Я сел и подумал: у нее очень красивый рот. Губы изящной формы и не очень толстые, как у большинства здешних женщин, и пользуется она самой высококачественной помадой.
Мне пришлось призвать себя к порядку, чтобы сосредоточиться на предстоящей работе, а то я слишком размечтался на тему о том, что бы я мог сделать с этими губками, будь у меня на то свободное время.
— Мое имя Хеллуп, — сказал я Домингуэсу. — Уилли Т. Хеллуп. Я приехал из Нью-Мехико и подыскиваю ранчо для своих друзей из Нью-Йорка.
Фернанда засмеялась. Он присоединился к ней.
— Вероятно, ваши друзья очень глупые люди, сеньор Хеллуп, — сказала она. — Нужно быть сумасшедшим, чтобы покупать ранчо в этих местах. Вероятно, вам приходилось видеть скот, когда вы проезжали по этой местности?
Я кивнул.
— По-моему, тоже. Сумасшедший, — сказал я. — Но когда люди принимают твердое решение, я обычно с ними не спорю. Теперь, в свою очередь, кивнул Домингуэс.
— Сеньор, — сказал он. — Упаси нас, Боже, обвинять вас в лукавстве и в уклонении от истины, но вы должны считать нас совершеннейшими дураками, если рассчитываете, что мы поверим вашей сказке относительно ранчо, которую вы только что рассказали официанту.
Я начал быстро соображать. На какое-то мгновение меня охватила нервная дрожь. Неужели я допустил какую-то ошибку? Нет, не мог я этого сделать. Не может быть двух Педро Домингуэс и, может быть, этот парень имеет основания разговаривать со мной таким образом. Думаю, что мне лучше всего подыграть ему и посмотреть, что из этого получится.

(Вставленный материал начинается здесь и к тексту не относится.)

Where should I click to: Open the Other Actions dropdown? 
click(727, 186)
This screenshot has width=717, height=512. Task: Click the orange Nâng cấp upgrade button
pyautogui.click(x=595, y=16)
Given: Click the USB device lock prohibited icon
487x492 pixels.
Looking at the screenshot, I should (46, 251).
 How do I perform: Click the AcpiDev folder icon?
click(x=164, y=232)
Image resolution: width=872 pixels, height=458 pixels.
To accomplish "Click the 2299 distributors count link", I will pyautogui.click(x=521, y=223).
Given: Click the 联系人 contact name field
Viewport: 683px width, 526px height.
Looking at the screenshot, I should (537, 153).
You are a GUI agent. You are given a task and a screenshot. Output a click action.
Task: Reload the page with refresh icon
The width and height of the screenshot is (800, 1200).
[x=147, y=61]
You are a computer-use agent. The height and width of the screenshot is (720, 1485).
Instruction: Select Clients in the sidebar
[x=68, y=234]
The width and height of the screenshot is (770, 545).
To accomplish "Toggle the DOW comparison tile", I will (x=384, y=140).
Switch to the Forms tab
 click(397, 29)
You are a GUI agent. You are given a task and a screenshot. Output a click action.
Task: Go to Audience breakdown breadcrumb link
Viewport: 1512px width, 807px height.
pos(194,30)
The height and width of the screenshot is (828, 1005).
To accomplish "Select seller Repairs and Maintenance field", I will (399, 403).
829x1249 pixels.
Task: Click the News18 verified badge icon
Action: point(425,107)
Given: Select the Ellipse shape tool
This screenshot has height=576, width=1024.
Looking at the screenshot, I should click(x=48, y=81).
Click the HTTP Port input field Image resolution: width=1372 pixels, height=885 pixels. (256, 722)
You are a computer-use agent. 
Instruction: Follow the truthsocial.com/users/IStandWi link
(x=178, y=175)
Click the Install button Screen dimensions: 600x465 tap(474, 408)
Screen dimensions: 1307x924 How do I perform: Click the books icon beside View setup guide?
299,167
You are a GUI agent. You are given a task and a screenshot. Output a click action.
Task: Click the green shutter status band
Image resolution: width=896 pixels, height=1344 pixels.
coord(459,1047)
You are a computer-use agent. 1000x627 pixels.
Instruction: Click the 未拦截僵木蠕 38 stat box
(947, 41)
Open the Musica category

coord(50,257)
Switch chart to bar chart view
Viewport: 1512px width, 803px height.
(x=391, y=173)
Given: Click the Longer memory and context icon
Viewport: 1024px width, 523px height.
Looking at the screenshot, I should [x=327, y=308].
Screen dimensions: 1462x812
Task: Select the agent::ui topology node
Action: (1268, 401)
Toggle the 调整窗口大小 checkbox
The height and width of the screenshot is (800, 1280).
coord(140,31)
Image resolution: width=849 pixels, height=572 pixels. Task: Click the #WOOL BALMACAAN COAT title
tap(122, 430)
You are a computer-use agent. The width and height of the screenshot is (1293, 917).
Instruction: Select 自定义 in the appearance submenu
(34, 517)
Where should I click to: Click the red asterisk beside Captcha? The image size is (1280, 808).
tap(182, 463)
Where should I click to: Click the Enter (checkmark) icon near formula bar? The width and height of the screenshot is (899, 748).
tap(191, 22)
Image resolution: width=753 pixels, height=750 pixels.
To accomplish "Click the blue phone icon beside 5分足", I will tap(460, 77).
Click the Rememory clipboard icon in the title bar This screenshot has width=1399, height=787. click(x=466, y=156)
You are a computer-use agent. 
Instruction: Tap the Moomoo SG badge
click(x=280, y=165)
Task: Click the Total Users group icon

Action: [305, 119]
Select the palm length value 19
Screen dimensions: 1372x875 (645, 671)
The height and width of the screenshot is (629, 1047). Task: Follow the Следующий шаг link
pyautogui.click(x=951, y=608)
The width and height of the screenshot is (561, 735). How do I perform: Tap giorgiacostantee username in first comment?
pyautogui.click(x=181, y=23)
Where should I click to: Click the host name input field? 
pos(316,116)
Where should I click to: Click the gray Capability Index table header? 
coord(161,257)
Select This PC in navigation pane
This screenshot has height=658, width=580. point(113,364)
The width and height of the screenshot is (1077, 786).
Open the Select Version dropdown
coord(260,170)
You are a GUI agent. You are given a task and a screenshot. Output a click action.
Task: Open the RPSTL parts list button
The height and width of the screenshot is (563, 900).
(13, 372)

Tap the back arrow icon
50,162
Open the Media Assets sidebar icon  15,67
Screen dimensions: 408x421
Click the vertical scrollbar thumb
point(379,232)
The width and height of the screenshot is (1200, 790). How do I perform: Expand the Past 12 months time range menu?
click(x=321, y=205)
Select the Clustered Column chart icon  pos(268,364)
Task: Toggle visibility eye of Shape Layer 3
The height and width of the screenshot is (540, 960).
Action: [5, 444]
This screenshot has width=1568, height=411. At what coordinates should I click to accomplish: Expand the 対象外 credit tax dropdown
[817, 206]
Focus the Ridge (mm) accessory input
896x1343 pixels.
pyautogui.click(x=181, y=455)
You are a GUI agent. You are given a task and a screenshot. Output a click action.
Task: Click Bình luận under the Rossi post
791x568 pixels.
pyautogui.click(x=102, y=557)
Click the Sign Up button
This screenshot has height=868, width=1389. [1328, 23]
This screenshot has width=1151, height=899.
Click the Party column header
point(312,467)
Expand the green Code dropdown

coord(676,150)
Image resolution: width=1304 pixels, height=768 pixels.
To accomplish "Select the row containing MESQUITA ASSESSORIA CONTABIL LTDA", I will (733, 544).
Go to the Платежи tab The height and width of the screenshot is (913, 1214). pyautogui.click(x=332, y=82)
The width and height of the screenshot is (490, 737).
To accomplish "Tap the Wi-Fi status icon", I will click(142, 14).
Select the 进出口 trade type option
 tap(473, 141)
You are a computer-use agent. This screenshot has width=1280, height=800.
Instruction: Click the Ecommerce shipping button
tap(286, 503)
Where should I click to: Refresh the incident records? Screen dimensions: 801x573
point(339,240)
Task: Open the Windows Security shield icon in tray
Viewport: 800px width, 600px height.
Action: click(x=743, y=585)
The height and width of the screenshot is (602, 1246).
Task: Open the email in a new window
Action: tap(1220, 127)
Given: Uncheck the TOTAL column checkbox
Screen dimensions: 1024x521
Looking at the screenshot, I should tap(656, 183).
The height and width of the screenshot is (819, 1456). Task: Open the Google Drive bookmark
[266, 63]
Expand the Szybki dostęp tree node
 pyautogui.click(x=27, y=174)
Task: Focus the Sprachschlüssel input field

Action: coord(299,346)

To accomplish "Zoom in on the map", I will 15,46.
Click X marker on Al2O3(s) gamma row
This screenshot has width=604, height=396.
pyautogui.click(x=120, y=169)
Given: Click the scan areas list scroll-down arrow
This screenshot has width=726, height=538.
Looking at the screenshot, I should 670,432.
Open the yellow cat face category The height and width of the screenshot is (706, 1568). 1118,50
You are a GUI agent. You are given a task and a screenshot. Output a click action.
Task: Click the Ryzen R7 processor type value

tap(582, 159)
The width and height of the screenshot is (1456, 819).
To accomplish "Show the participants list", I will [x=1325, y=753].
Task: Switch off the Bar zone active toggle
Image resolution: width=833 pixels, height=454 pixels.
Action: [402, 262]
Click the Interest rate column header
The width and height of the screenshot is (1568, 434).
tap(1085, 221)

— Я не понимаю вас, сеньор, — сказал я. Он развел руками.
— Вот уже второй или третий раз сюда, в Темпапа, приезжают разные люди. Они рассказывают различные забавные истории относительно того, кто они такие и что собираются здесь делать.
В этот момент он был ужасно похож на гремучую змею, и мне показалось, что уголки его тонких губ немного искривились.
— Обычно приезжающие сюда люди проявляют интерес к двум вещам, — продолжал он. — К нефти и к серебру. Правда, они нам прямо этого не говорят. О, нет!.. Эти люди приезжают, чтобы в этой местности подыскать для кого-нибудь ранчо или объясняют свой приезд другими подобными баснями. Не дальше как на прошлой неделе, — продолжал он, — сюда приезжал один глупый человек, назвавшийся Лэрьятом. У него здесь с полицией произошли какие-то неприятности, боюсь, что я был их причиной. Весьма прискорбно, но он был убит при попытке к бегству из тюрьмы Темпапа. У нас есть тюрьма, довольно уединенное тепленькое местечко, и лучше бы ему кто-нибудь посоветовал остаться в ней, в мире и одиночестве. Но нет, он попытался убежать, вместо того чтобы положиться на мудрость нашего многоуважаемого адвоката Эсторадо, который (я в этом уверен) по зрелому размышлению непременно отпустил бы этого парня на свободу.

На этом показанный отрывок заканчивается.